Usuf Chippa

Personal information
- Full name: Usuf Rehman Chippa
- Born: 20 January 1920 Ahmedabad, British India
- Died: 18 November 1975 (aged 55) Karachi, Pakistan
- Batting: Left-handed
- Bowling: Slow left-arm orthodox

Domestic team information
- 1937–38 to 1947–48: Gujarat
- 1941–42 to 1943–44: Muslims
- 1942–43: Western India
- 1953–54: Karachi

Career statistics
| Competition | First-class |
| Matches | 29 |
| Runs scored | 260 |
| Batting average | 8.38 |
| 100s/50s | 0/0 |
| Top score | 30* |
| Balls bowled | 5620 |
| Wickets | 85 |
| Bowling average | 25.21 |
| 5 wickets in innings | 4 |
| 10 wickets in match | 0 |
| Best bowling | 6/45 |
| Catches/stumpings | 9/– |
- Source: Cricinfo, 22 September 2017

= Usuf Chippa =

Indian cricketer (1920–1975)

Usuf Rehman Chippa (20 January 1920 – 18 November 1975) was a Pakistani cricketer who played first-class cricket from 1937 to 1955 and represented India and Pakistan, but did not play Test cricket.

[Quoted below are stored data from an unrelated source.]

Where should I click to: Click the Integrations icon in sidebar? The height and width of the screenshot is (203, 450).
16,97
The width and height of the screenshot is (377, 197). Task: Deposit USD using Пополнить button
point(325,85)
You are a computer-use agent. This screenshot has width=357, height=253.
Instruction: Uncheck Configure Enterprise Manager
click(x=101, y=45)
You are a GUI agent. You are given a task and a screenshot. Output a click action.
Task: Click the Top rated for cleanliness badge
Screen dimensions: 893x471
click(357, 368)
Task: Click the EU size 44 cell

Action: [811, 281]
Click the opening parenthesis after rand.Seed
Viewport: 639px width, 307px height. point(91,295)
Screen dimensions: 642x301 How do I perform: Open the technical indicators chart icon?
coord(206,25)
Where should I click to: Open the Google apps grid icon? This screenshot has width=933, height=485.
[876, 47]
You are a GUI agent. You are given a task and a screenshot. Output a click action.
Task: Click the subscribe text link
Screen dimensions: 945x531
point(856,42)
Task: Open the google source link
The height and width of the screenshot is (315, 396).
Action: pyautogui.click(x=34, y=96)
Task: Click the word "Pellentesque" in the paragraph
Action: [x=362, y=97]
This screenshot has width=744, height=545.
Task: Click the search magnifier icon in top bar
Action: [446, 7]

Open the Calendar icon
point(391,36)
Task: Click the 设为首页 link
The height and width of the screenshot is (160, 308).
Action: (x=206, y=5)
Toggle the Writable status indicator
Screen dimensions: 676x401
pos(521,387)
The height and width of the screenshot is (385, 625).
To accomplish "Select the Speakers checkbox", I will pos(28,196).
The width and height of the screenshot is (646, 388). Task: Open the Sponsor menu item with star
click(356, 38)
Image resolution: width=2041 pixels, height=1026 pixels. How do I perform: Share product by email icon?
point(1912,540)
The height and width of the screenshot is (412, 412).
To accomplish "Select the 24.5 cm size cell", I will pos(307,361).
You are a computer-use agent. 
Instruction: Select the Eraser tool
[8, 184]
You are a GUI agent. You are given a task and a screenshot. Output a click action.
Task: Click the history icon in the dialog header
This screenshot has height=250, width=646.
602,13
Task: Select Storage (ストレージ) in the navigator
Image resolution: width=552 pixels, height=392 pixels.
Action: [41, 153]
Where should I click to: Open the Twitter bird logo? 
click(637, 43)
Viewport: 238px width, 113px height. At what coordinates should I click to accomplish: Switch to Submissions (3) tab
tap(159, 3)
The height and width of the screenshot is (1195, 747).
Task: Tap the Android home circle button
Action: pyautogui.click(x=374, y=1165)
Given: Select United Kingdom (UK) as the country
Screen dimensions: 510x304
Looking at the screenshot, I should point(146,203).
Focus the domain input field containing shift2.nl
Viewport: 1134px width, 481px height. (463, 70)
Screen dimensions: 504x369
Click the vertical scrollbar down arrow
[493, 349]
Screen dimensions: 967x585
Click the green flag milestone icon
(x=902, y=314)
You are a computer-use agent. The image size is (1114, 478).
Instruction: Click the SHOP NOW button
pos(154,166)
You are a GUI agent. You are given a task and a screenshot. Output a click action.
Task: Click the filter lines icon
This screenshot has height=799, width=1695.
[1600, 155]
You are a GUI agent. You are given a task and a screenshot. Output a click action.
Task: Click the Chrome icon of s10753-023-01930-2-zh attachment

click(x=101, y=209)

A slow left-arm orthodox spin bowler, Usuf Chippa made his first-class debut in 1937–38 at the age of 17 for Gujarat in a Ranji Trophy match against Bombay, taking 5 for 23 in the first innings. In the 1939–40 Ranji Trophy, he took 6 for 45 and 3 for 48 in a match against Baroda. In 1940–41 he represented India in the second of their two matches against the touring Ceylon team, taking 5 for 38 in the first innings of an innings victory for India.

Chippa moved to Pakistan after the partition of India. He toured Ceylon in 1948–49 with the Pakistan team, playing in both of the international matches. The next season he was selected to play for Pakistan in the two matches against the touring Ceylon team in 1949–50. In the second match, he took 2 for 33 and 5 for 53 in a 10-wicket victory for Pakistan. He continued playing first-class cricket in Pakistan for some years but was unable to break into the Test team after Pakistan achieved Test status in 1952.